The growpart utility can resize /dev/dm-* devices.
This issues affects partition growing/fs resizing regardless of whether
udev, mdev, or mdevd is enabled in the Alpine disk image - Alpine's
initramfs' init *always* runs mdev regardless.
As a workaround, in user-data provided to the VM the runcmd module can be
used to perform any resizing as follows:
For a LUKS-encrypted rootfs (assuming it is on a LUKS partition labelled
"lukspart" and is device /dev/sda2):
runcmd:
- growpart /dev/sda2
- cryptsetup resize lukspart
- resize2fs /dev/mapper/lukspart
For a LVM-based rootfs (assuming it is on a LVM VG called "rootfs" in VG
"vg0" with /dev/sda2 being the partition LVM is using):
runcmd:
- growpart /dev/sda2
- lvextend -l +100%FREE /dev/mapper/vg0-rootfs
- resize2fs /dev/mapper/vg0-rootfs
Known Issues
============
Unable to SSH in as user(s) as the account(s) is/are locked
-----------------------------------------------------------
Issue: By default cloud-init will ensure that any user accounts have their
password locked. The OpenSSH sshd daemon has logic that, when PAM is not
enabled, for accounts with locked passwords it *also* decides to refuse
key-based SSH logins.
Solution: install the openssh-server-pam package (rather than
openssh-server) and edit /etc/ssh/sshd_config to ensure that it defines
"UsePAM yes".
In the future this package may add "openssh-server-pam" as a dependency but
as it is possible some individuals may wish to use cloud-init without any
SSH daemon installed that decision is unclear.
Using ISO images for cloud-init configuration (i.e. with NoCloud/ConfigDrive)
-----------------------------------------------------------------------------
The "mount" command in Alpine is provided by the "busybox" package by
default.
The "mount" package (Alpine v3.17+), "util-linux-misc" package (Alpine
v3.15 & v3.16), or "util-linux" package (Alpine <= v3.14) provides an
alternative, full featured, version of the "mount" command.
Cloud-init makes use of the mount command's "-t auto" option to mount a
filesystem containing cloud-init configuration data (detected by searching
for a filesystem with the label "cidata"). Busybox's mount command behaves
differently to that of util-linux's when the "-t auto" option is used,
specifically if the kernel module for the required filesystem is not
already loaded the util-linux mount command will trigger it to be loaded
and so the mount will succeed. However Busybox's mount will not normally
trigger a kernel module load and the mount will fail!
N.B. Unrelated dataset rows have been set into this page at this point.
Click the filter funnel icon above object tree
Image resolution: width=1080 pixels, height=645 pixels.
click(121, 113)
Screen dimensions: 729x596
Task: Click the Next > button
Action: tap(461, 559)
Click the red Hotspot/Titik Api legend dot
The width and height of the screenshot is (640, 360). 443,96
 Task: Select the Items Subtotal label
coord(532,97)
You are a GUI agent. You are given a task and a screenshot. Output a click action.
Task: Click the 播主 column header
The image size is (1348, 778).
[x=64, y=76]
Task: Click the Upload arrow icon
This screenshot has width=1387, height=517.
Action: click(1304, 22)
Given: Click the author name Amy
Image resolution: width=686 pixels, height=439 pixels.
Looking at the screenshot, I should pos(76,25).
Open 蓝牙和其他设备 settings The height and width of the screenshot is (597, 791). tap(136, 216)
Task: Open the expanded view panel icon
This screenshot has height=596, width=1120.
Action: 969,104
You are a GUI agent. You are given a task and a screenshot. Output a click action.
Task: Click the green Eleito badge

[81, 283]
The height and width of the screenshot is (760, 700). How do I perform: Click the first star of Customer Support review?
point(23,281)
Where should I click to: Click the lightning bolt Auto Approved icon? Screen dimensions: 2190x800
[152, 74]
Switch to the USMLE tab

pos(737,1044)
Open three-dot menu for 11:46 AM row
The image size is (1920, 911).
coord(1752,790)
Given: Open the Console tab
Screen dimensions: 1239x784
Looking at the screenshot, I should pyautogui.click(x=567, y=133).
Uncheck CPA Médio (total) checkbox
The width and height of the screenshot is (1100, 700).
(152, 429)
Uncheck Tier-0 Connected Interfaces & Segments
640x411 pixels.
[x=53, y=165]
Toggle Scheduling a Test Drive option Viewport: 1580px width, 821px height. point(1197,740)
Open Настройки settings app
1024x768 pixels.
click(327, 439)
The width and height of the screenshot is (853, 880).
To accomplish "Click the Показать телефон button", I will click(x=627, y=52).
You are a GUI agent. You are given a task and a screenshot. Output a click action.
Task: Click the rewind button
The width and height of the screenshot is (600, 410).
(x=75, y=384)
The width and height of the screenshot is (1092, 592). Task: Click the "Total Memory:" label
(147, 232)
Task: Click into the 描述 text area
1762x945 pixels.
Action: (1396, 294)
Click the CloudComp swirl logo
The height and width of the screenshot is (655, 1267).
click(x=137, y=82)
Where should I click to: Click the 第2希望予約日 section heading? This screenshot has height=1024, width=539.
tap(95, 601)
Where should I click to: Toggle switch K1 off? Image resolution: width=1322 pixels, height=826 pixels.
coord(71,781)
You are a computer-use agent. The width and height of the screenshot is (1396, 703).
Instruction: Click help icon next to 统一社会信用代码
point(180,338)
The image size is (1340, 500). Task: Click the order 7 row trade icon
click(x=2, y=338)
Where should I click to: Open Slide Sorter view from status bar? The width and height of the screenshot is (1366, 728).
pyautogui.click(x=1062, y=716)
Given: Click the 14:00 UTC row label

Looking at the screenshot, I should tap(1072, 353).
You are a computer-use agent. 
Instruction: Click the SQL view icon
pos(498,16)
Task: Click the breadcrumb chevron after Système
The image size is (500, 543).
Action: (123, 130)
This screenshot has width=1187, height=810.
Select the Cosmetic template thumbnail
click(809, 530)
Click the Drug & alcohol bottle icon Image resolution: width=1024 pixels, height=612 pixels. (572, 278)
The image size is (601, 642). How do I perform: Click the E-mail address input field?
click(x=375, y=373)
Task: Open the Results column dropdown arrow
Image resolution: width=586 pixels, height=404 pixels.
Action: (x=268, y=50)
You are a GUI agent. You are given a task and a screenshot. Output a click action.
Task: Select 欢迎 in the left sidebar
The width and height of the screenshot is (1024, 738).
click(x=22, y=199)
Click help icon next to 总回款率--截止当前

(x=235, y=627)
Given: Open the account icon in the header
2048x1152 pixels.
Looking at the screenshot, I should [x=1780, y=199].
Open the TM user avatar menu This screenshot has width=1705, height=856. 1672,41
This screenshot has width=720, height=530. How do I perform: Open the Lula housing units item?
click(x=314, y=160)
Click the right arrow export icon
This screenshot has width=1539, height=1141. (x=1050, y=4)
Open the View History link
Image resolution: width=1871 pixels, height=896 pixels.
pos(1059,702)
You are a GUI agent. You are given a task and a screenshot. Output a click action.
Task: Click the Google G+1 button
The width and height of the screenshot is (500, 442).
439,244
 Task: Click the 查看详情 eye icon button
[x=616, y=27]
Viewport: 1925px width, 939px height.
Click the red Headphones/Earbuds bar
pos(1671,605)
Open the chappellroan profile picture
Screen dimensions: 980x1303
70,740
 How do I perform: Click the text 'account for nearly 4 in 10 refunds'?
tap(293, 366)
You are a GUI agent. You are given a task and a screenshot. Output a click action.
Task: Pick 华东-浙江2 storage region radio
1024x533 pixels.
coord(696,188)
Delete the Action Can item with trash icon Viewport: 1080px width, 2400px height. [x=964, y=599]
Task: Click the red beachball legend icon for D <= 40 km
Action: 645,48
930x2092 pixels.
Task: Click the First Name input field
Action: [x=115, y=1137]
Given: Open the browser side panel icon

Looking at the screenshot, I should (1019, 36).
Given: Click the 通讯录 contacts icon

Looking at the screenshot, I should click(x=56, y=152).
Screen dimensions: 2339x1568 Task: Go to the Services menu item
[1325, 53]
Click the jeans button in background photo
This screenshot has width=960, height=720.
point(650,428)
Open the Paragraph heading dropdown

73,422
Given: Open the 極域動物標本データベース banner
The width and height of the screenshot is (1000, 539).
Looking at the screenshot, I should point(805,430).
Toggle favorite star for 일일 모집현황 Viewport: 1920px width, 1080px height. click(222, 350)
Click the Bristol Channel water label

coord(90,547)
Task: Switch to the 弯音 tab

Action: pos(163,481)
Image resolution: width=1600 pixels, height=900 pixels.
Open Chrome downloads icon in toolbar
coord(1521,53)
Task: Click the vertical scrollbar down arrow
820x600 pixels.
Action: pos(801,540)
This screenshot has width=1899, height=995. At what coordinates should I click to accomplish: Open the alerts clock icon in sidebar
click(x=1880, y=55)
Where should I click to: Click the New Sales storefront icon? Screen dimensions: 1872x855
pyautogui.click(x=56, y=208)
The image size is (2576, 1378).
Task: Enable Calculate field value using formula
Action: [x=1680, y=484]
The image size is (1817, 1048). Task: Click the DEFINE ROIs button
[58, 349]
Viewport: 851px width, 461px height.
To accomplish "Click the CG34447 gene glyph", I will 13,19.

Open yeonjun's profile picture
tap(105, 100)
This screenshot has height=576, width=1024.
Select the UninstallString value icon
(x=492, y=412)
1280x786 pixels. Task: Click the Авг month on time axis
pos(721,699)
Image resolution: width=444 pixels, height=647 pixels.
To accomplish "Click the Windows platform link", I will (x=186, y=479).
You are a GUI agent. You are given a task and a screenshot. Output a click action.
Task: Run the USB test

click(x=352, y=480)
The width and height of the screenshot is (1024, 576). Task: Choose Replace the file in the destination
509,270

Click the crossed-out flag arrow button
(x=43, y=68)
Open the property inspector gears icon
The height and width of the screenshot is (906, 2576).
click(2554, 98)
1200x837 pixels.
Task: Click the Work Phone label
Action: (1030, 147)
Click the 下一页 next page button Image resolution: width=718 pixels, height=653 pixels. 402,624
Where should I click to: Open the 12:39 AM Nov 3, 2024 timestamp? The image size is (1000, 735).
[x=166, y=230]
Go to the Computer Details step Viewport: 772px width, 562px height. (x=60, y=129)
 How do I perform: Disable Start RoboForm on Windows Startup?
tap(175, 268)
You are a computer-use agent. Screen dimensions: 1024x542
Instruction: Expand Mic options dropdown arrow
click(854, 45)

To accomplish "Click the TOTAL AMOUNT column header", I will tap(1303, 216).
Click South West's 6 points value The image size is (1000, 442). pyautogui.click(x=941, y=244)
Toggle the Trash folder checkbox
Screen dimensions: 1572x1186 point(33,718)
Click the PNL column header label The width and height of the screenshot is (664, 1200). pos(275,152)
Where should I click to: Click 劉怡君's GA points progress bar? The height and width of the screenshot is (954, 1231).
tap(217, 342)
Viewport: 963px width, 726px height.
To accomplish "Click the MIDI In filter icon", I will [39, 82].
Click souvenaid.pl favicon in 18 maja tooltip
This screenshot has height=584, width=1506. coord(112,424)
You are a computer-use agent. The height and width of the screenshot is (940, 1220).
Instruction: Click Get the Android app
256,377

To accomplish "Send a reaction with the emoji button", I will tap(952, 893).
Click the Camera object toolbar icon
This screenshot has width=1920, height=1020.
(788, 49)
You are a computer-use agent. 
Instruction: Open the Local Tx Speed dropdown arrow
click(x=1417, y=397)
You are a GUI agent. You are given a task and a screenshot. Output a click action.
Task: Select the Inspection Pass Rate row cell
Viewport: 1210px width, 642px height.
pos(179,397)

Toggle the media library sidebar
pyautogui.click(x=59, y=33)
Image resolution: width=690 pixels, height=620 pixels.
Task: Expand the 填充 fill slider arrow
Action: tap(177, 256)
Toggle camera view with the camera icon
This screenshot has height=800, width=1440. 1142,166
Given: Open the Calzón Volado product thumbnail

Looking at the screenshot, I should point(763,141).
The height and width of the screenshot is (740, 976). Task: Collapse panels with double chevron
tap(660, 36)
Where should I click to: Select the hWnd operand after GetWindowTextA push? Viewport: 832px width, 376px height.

When this problem occurs a message such as the following will be displayed
on the console during boot:
util.py[WARNING]: Failed to mount /dev/vdb when looking for data
If cloud-init debugging is enabled then the file /var/log/cloud-init.log
will also contain the following entries:
subp.py[DEBUG]: Running command ['mount', '-o', 'ro', '-t', 'auto',
'/dev/vdb', '/run/cloud-init/tmp/tmpAbCdEf'] with allowed return codes [0]
(shell=False, capture=True)
util.py[DEBUG]: Failed mount of '/dev/vdb' as 'auto': Unexpected error
while running command.
Command: ['mount', '-o', 'ro', '-t', 'auto', '/dev/vdb',
'/run/cloud-init/tmp/tmpAbCdEf']
Exit code: 255
Reason: -
Stdout:
Stderr: mount: mounting /dev/vdb on /run/cloud-init/tmp/tmpAbCdEf failed:
invalid argument
There are 2 possible solutions to this issue, either:
(1) Install the mount (Edge and v3.17+) / util-linux-misc (v3.15 & v3.16) /
util-linux (<= v.3.14) package in the Alpine image used with
cloud-init.
or:
(2) Create (or modify) the file /etc/filesystems and ensure it has a line
present with the name of the required kernel module for the relevant
filesystem i.e. "iso9660". This will ensure that Busybox's mount will
trigger the loading of this kernel module.